#### [Pointing material for screenshots and pages]
───

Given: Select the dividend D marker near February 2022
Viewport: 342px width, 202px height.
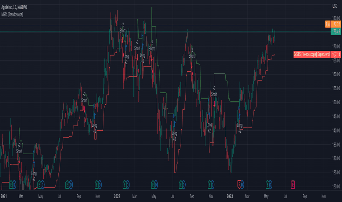Looking at the screenshot, I should tap(128, 185).
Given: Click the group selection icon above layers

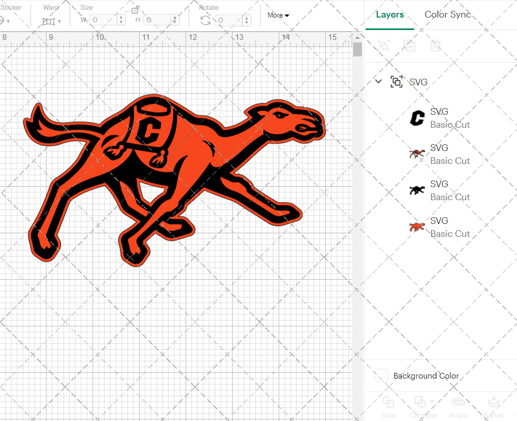Looking at the screenshot, I should coord(384,46).
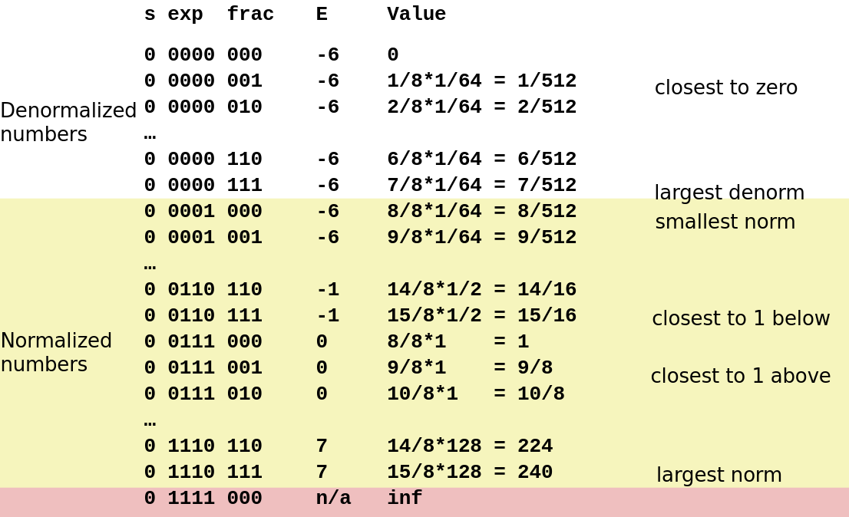Screen dimensions: 849x517
Task: Click the value "15/8*128 = 240"
Action: [469, 472]
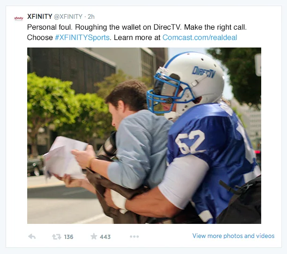Click the retweet count 136
This screenshot has height=254, width=287.
click(68, 237)
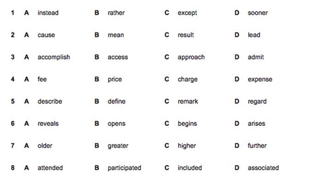Choose "greater" for question 7

click(118, 146)
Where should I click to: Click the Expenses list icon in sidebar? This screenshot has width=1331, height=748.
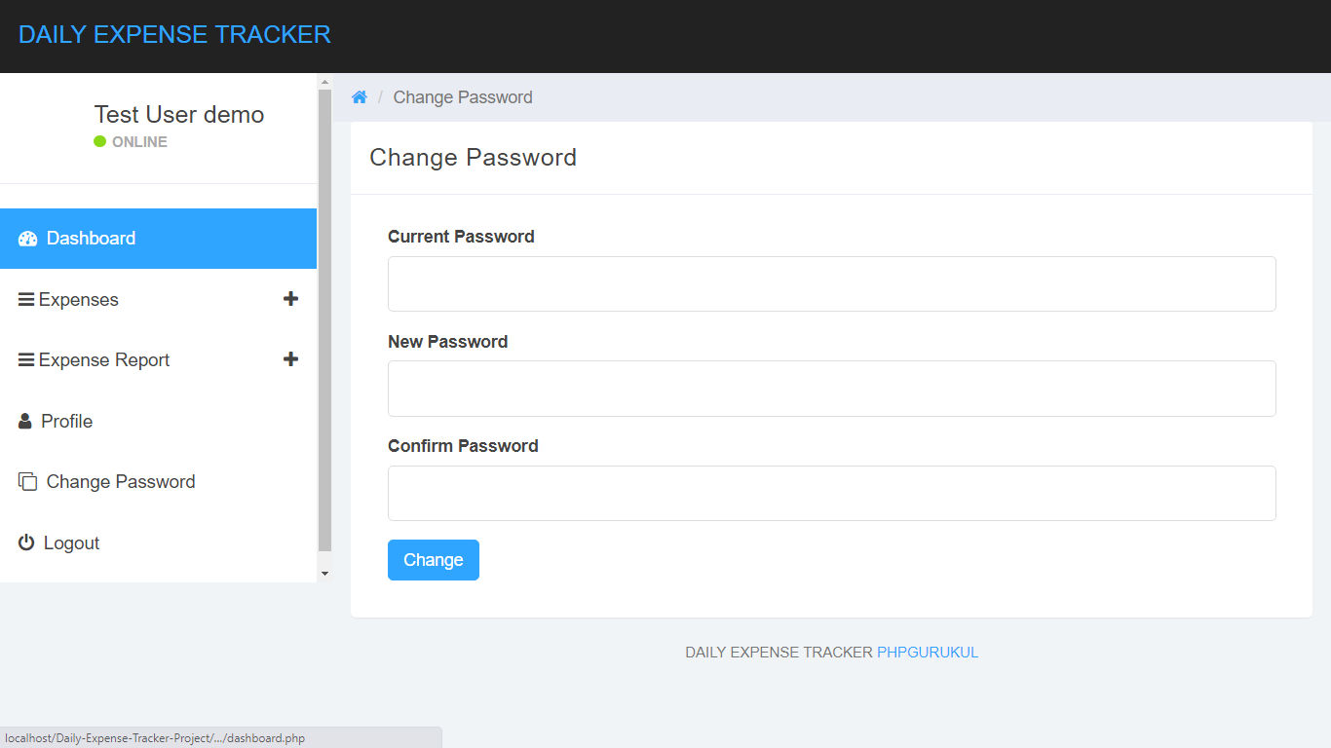click(26, 299)

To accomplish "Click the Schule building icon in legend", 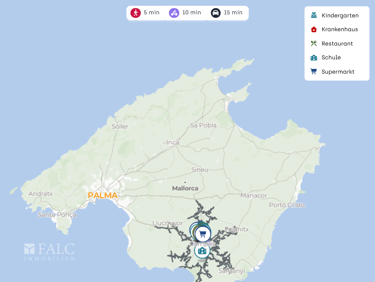I will 314,57.
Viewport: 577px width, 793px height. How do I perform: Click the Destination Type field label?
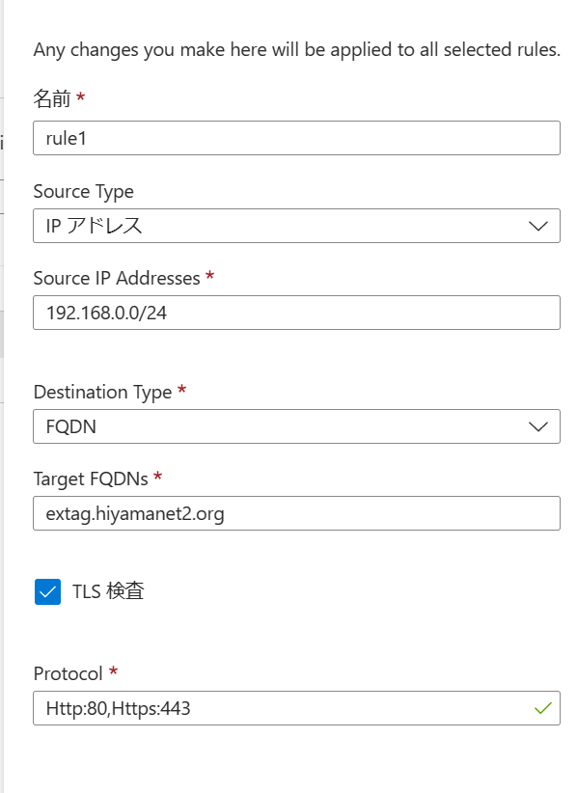coord(103,391)
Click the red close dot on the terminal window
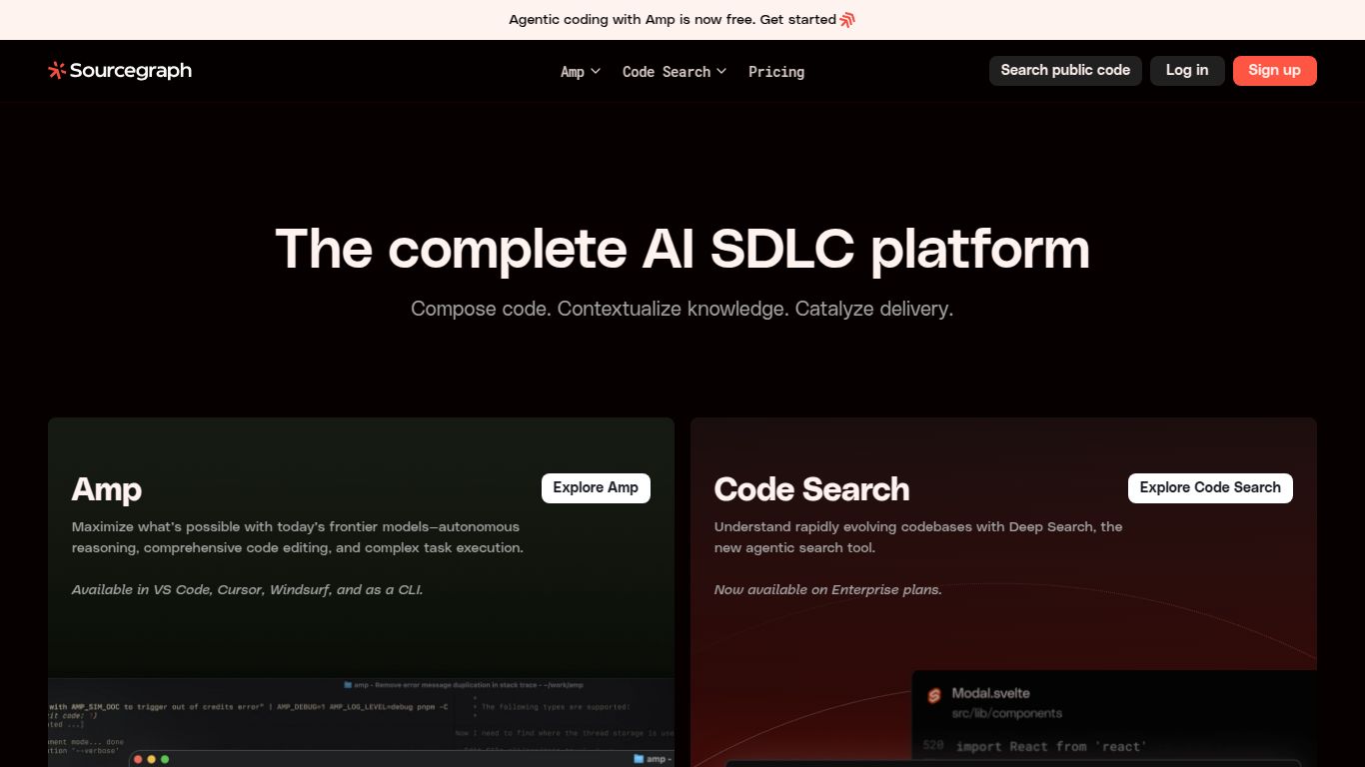This screenshot has width=1365, height=767. pos(137,759)
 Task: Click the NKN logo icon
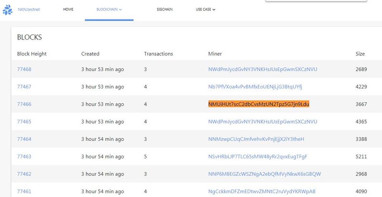[x=8, y=9]
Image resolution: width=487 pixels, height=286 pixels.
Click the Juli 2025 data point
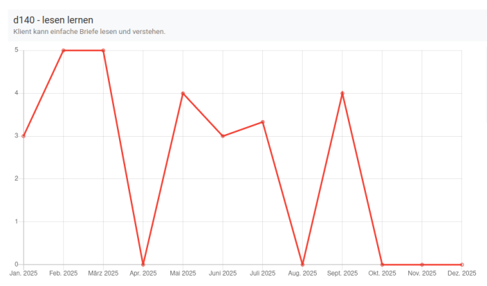click(x=263, y=122)
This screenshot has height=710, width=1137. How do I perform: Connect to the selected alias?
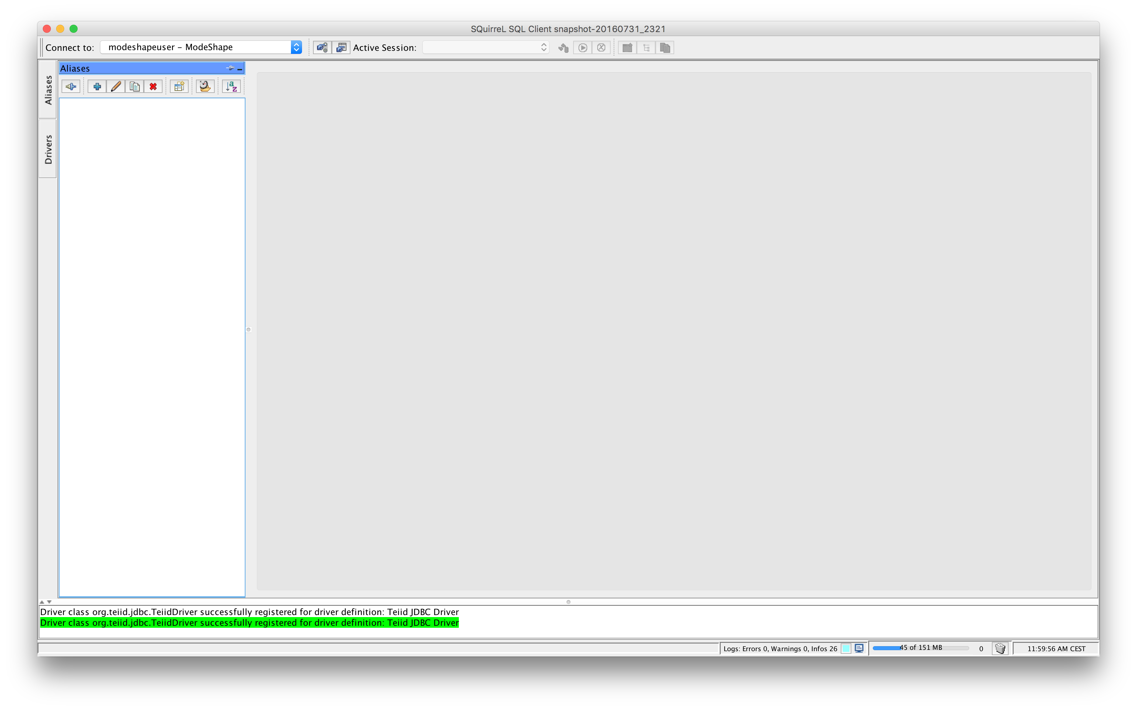tap(71, 86)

───

#### [EXERCISE TASK]
Please give the material from the line with "Click the red" up to and including its last line as a Markdown table with the columns Row and Line, one row per line and blank lines left out. Leave the pictures out of the table.

#### [WRITTEN RESPONSE]
| Row | Line |
|---|---|
| 1 | Click the red close dot on the terminal window |
| 2 | This screenshot has width=1365, height=767. pos(137,759) |
| 3 |  Task: Click the NKN logo icon |
| 4 | [x=8, y=9] |
| 5 | Image resolution: width=487 pixels, height=286 pixels. |
| 6 | Click the Juli 2025 data point |
| 7 | click(x=263, y=122) |
| 8 | This screenshot has height=710, width=1137. How do I perform: Connect to the selected alias? |
| 9 | tap(71, 86) |